• **Required action**
Set down the full listing exactly, character for character.

• **Record set**

────

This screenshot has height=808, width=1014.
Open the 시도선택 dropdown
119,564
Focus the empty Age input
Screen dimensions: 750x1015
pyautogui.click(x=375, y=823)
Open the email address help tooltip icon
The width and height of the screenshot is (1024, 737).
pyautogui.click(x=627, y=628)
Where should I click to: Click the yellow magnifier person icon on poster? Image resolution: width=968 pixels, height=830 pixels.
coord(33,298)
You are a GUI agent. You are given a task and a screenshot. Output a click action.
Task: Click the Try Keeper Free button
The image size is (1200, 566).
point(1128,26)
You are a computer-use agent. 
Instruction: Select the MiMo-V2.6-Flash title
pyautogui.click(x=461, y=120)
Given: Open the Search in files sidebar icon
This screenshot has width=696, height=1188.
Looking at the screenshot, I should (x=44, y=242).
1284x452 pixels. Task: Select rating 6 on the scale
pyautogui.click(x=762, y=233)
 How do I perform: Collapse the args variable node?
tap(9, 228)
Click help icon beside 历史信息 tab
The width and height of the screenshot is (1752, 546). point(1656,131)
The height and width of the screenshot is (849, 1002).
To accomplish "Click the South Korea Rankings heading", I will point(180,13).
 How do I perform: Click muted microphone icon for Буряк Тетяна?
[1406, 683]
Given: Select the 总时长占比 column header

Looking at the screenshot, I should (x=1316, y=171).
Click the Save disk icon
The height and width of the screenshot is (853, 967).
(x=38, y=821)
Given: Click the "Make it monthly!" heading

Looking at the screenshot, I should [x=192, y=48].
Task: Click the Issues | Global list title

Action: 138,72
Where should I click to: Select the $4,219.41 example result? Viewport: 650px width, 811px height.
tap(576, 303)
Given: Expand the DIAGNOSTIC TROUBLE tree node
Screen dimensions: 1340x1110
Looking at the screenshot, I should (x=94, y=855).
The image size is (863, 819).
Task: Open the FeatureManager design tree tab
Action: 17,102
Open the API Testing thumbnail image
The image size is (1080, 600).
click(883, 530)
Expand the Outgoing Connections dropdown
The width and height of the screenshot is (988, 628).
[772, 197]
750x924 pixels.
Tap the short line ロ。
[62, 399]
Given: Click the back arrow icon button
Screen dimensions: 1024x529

────

• **Response area**
This screenshot has height=808, width=1014.
Open the 시도선택 dropdown
119,564
Focus the empty Age input
Screen dimensions: 750x1015
pyautogui.click(x=375, y=823)
Open the email address help tooltip icon
The width and height of the screenshot is (1024, 737).
pyautogui.click(x=627, y=628)
Where should I click to: Click the yellow magnifier person icon on poster? Image resolution: width=968 pixels, height=830 pixels.
coord(33,298)
You are a GUI agent. You are given a task and a screenshot. Output a click action.
Task: Click the Try Keeper Free button
The image size is (1200, 566).
point(1128,26)
You are a computer-use agent. 
Instruction: Select the MiMo-V2.6-Flash title
pyautogui.click(x=461, y=120)
Given: Open the Search in files sidebar icon
This screenshot has width=696, height=1188.
Looking at the screenshot, I should (x=44, y=242).
1284x452 pixels. Task: Select rating 6 on the scale
pyautogui.click(x=762, y=233)
 How do I perform: Collapse the args variable node?
tap(9, 228)
Click help icon beside 历史信息 tab
The width and height of the screenshot is (1752, 546). point(1656,131)
The height and width of the screenshot is (849, 1002).
To accomplish "Click the South Korea Rankings heading", I will point(180,13).
 How do I perform: Click muted microphone icon for Буряк Тетяна?
[1406, 683]
Given: Select the 总时长占比 column header

Looking at the screenshot, I should (x=1316, y=171).
Click the Save disk icon
The height and width of the screenshot is (853, 967).
(x=38, y=821)
Given: Click the "Make it monthly!" heading

Looking at the screenshot, I should [x=192, y=48].
Task: Click the Issues | Global list title

Action: 138,72
Where should I click to: Select the $4,219.41 example result? Viewport: 650px width, 811px height.
tap(576, 303)
Given: Expand the DIAGNOSTIC TROUBLE tree node
Screen dimensions: 1340x1110
Looking at the screenshot, I should (x=94, y=855).
The image size is (863, 819).
Task: Open the FeatureManager design tree tab
Action: 17,102
Open the API Testing thumbnail image
The image size is (1080, 600).
click(883, 530)
Expand the Outgoing Connections dropdown
The width and height of the screenshot is (988, 628).
[772, 197]
750x924 pixels.
Tap the short line ロ。
[62, 399]
Given: Click the back arrow icon button
Screen dimensions: 1024x529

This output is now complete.